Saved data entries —
══════════════════════════════
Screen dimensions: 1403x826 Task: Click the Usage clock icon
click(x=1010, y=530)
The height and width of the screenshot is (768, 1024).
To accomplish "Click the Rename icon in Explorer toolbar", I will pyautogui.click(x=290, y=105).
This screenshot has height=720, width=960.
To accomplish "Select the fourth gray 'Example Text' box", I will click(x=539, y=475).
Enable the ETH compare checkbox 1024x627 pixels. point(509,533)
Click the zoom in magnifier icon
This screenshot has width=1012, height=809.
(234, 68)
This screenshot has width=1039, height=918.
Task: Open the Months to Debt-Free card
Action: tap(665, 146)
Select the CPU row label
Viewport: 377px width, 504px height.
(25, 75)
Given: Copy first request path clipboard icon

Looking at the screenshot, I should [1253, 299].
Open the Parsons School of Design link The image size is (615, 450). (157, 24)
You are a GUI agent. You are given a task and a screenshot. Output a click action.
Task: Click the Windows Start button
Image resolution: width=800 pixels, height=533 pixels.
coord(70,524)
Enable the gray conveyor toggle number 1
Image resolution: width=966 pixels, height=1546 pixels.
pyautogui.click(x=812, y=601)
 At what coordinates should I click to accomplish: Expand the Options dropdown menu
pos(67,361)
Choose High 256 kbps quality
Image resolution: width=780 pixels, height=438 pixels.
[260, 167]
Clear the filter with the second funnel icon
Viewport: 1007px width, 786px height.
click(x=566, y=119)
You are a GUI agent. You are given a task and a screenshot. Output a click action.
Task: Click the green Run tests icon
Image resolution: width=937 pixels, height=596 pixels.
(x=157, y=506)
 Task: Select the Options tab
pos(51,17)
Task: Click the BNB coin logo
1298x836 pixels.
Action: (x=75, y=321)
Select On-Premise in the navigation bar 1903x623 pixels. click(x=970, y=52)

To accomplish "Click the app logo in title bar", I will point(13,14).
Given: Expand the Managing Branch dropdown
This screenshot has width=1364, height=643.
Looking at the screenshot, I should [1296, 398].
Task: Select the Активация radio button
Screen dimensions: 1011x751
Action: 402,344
══════════════════════════════
Could you output exactly the lines from the one containing "Task: Click the Windows Start button" to the end of the entries above, both included, and no others?

Task: Click the Windows Start button
Image resolution: width=800 pixels, height=533 pixels.
coord(70,524)
Enable the gray conveyor toggle number 1
Image resolution: width=966 pixels, height=1546 pixels.
pyautogui.click(x=812, y=601)
 At what coordinates should I click to accomplish: Expand the Options dropdown menu
pos(67,361)
Choose High 256 kbps quality
Image resolution: width=780 pixels, height=438 pixels.
[260, 167]
Clear the filter with the second funnel icon
Viewport: 1007px width, 786px height.
click(x=566, y=119)
You are a GUI agent. You are given a task and a screenshot. Output a click action.
Task: Click the green Run tests icon
Image resolution: width=937 pixels, height=596 pixels.
(x=157, y=506)
 Task: Select the Options tab
pos(51,17)
Task: Click the BNB coin logo
1298x836 pixels.
Action: (x=75, y=321)
Select On-Premise in the navigation bar 1903x623 pixels. click(x=970, y=52)

To accomplish "Click the app logo in title bar", I will point(13,14).
Given: Expand the Managing Branch dropdown
This screenshot has width=1364, height=643.
Looking at the screenshot, I should [1296, 398].
Task: Select the Активация radio button
Screen dimensions: 1011x751
Action: 402,344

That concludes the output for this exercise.